Fue construida en 1952 en la Del Valle, esa colonia tradicional y conservadora -vaya ironía- que se consolidó en el Distrito Federal del siglo pasado.
Alguna vez le preguntaron a Buñuel si le gustaría que una calle, por ejemplo, la suya, llevara su nombre.
-De ninguna manera-, respondió tajante. -Bueno, quizá habría una…- dijo, alzando sus ojos verdes saltones y subrayando el cielo: -no estaría mal, Avenida Luis Buñuel y al lado una nota aclaratoria: “antes, Paseo de la Reforma”-.
Solía decir las cosas no serias con una seriedad que destanteaba.
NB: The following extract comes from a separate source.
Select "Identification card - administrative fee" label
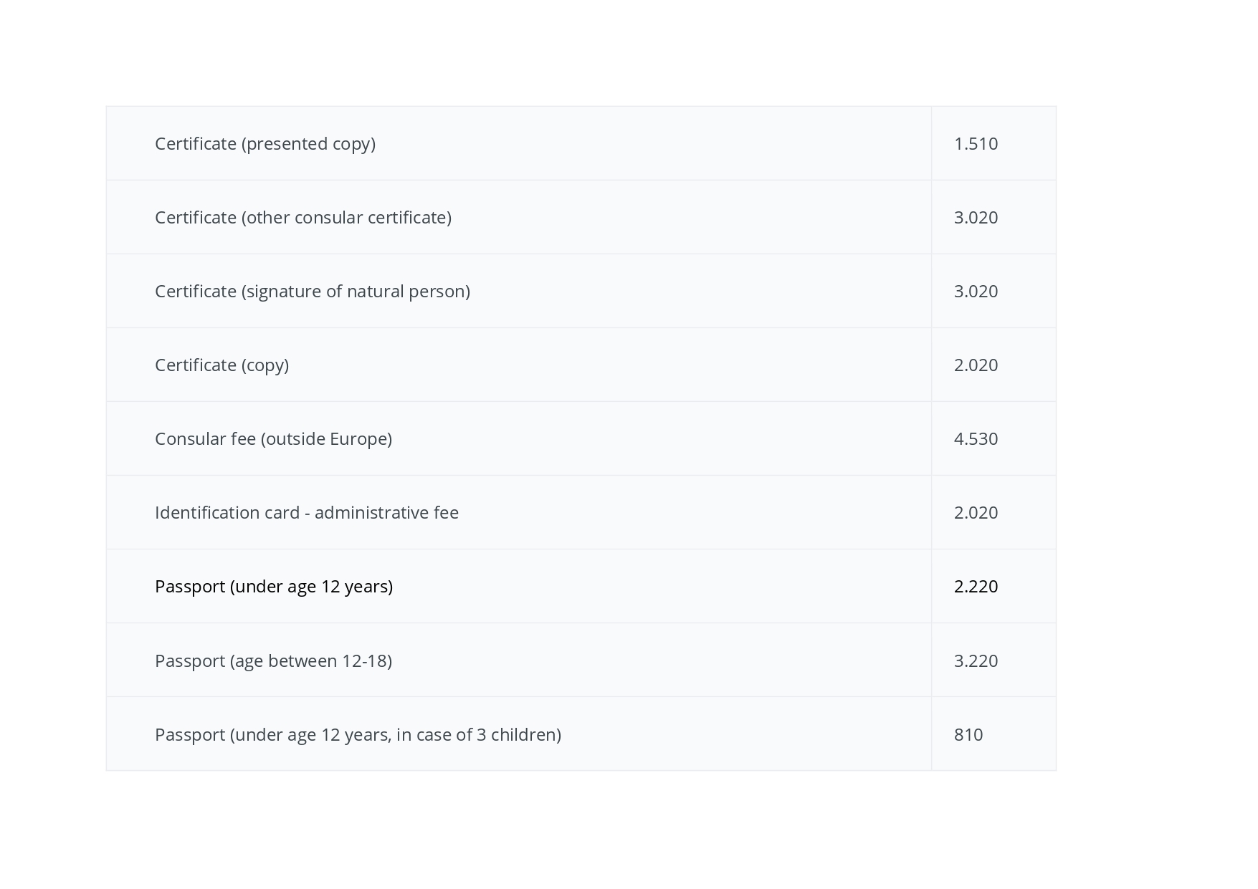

Al abrirse el portón gris aparece una casa que mezcla ladrillo rojo y piedra volcánica. Unos muros evocan la Residencia de Estudiantes de Madrid en la que, siendo muchacho, se hizo amigo de Lorca y de Dalí, y donde dejó enterrado su sueño de ser boxeador. Los otros muros, los de piedra negra, por amor a México: el país que lo adoptó tras su exilio de la guerra y su expulsión de Estados Unidos por “sospechoso de comunismo”.
Al entrar, a la derecha, está el bar: el corazón de la casa, “un lugar de meditación y recogimiento, sin el cual la vida es inconcebible”. Permanece en una media penumbra perpetua, gracias a las persianas horizontales que filtran la luz y recrean la ambigua hora del crepúsculo, entre chien et loup. Las paredes, sobrias antes de que se inventara el minimalismo, apenas sostienen un mapa del metro de París, recuerdo de sus años allá y tal vez diploma por haberlo comprendido. De una columna cuelga un retrato que le pintó Dalí antes de que se distanciaran.
Hay una sala estilo colonial con sillones de antebrazos de madera; un refrigerador con aceitunas y champaña; un mueble con copas y utensilios para preparar su martini diario -el célebre Buñueloni-, y una chimenea porque el fuego, decía, hipnotiza.
Jeanne, su esposa, le avisaba que habían llegado visitas con un chiflido agudo. Él bajaba la escalera refunfuñando: “¡Que no estoy sordo, mujer!”. Sí lo estaba, sin embargo. O casi. Usaba un aparato que, según cuentan, se quitaba en medio de las conversaciones que no le interesaban.
Imaginé a don Luis en sus tertulias, rodeado de cineastas de aquí y allá, en discusiones acaloradas salpicadas de carcajadas, envueltos en una nube de humo: Luis Alcoriza, Alberto Isaac. Su inseparable amigo, el padre Julián. Tal vez Fuentes, Gabo, Gironella, Paz. Hablaban más de la vida que de libretos, de sus misterios, de su final.
-Cuando muera, si Dios existe, le pediré perdón por no haber creído en él. Y si no existe, ¡no habrá problema!
Le divertía escandalizar proclamándose ateo “por gracia de Dios”, aunque cada Viernes Santo, al oír los tambores que anunciaban “la rompida de la hora” en su tierra de Calanda, volvía a estremecerse como cuando era niño.
Sobre una mesita reposa un teléfono rojo de disco, que sonaba si alguien marcaba el 5 75 61 25. Al primer timbrazo ladraba León, su perro. No fue nombrado así por choteo a su talla ratonera, sino por Tolstói.
Junto a ceniceros a tope y un encendedor de gasolina yace un periódico amarillento, Cine Mundial, fechado hace medio siglo. En él, una entrevista donde Buñuel enumera los cuatro jinetes del Apocalipsis de entonces: la explosión demográfica, la contaminación, la ciencia (piensa en armas nucleares) y la información… o mejor dicho, la sobreinformación.
Entonces recuerdo el final de sus memorias donde dice que le gustaría levantarse de entre los muertos cada diez años y comprar los periódicos en algún quiosco, solo para confirmar que el mundo sigue siendo un caos.
Me despido de esa casa que recorrí, aunque tuve que conformarme con hacerlo en la imaginación -bendita guarida-, porque si uno busca en la red “Museo Casa Luis Buñuel”, aparece una leyenda que, escueta, desmotiva: permanentemente cerrado.
Don Luis, a 42 años de tu partida: por tus atrevimientos, tu mirada mordaz imposible de imitar, tu sensibilidad y tus espejos -que son los nuestros y permanecen intactos- te enterarás también de que no te hemos olvidado.